Louisiana Democratic Gov. John Bel Edwards is suggesting the legendary Louisiana State University football team’s 2016 season might be canceled -- and other doomsday consequences -- unless the GOP-led legislature swiftly passes a package of tax increases to help close a looming $940 million budget shortfall.
Edwards, who took office just last month, made the suggestions Thursday night in a rare, state-wide TV address.
Among the worst-case scenarios, he said, is that college campuses would be forced to close in April, resulting in student-athletes receiving grades of “incomplete” on their report cards, making them ineligible for the fall 2016 season.
"That means you can say farewell to college football next fall," Edwards said in the address.
The warning about the LSU Tigers football program, which has won three national championships, captured most of the headlines.
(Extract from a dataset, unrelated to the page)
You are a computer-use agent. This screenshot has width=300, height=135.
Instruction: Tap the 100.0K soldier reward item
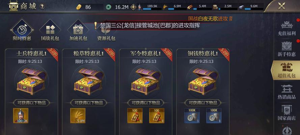21,115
But Edwards’ additional warnings about potential deep cuts to health care and other public services rattled Louisiana residents as well as Republicans and others in the state legislature, which will convene in a rare Sunday session to address the budget issue.
"Gov. Edwards is proposing to implement the largest tax increase in the history of Louisiana," state GOP Treasurer John Kennedy said in a televised response to the Edwards' address. "It will wreck our economy, already fragile."
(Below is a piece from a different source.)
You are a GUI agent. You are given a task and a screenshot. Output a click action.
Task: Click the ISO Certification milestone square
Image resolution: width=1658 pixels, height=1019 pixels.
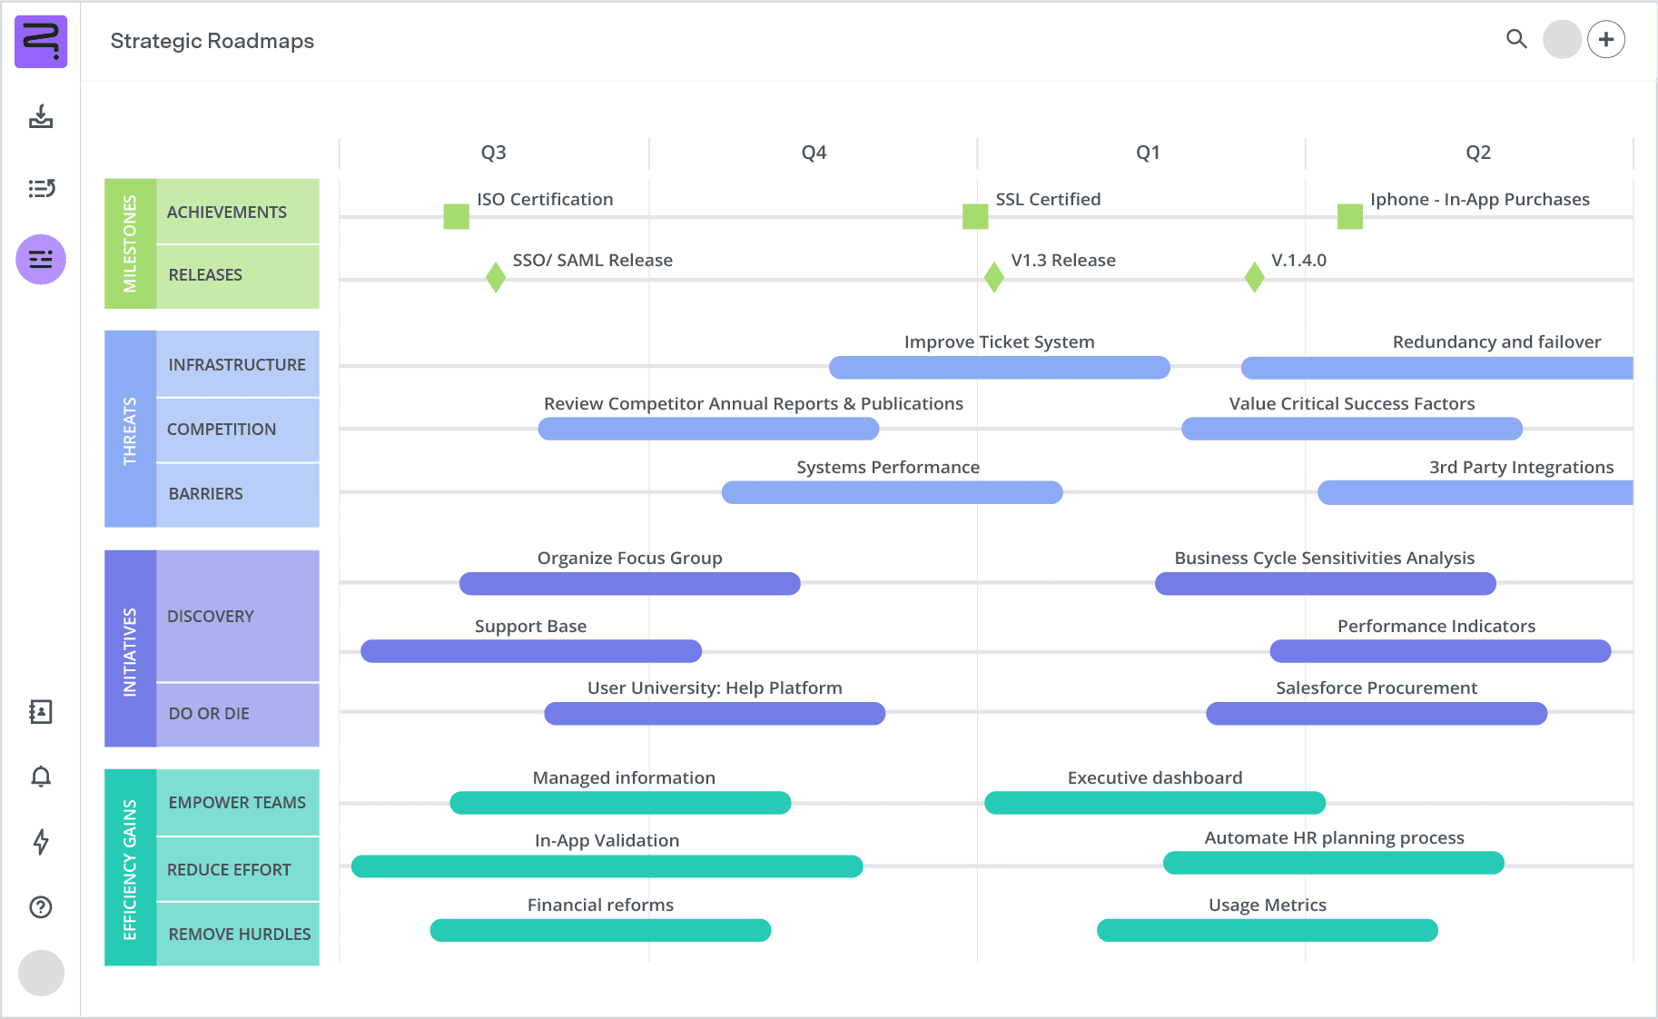tap(456, 216)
Edwards’ tax package includes nine proposed hikes including increases on sales and personal income taxes.
The governor’s office said Thursday the budget gap for this fiscal year, which ends June 30, has now reached $940 million. And the state purportedly will face a $2 billion shortall when the new budget begins July 1.
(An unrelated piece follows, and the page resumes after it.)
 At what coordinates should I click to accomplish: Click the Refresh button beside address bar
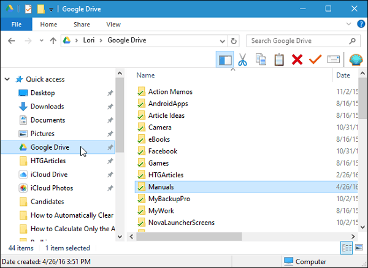coord(234,41)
Edwards also suggested that cuts to higher education would hurt all Louisiana families beyond just the possible shuttering of campuses, saying the state's popular TOPS college scholarships could run out of money.
He also appeared to suggest Thursday that state GOP lawmakers and others should be giving more immediate attention to the budget and his plan to cut services and increase taxes to resolve the shortfalls.
"These are not scare tactics,” Edwards said. “This is reality."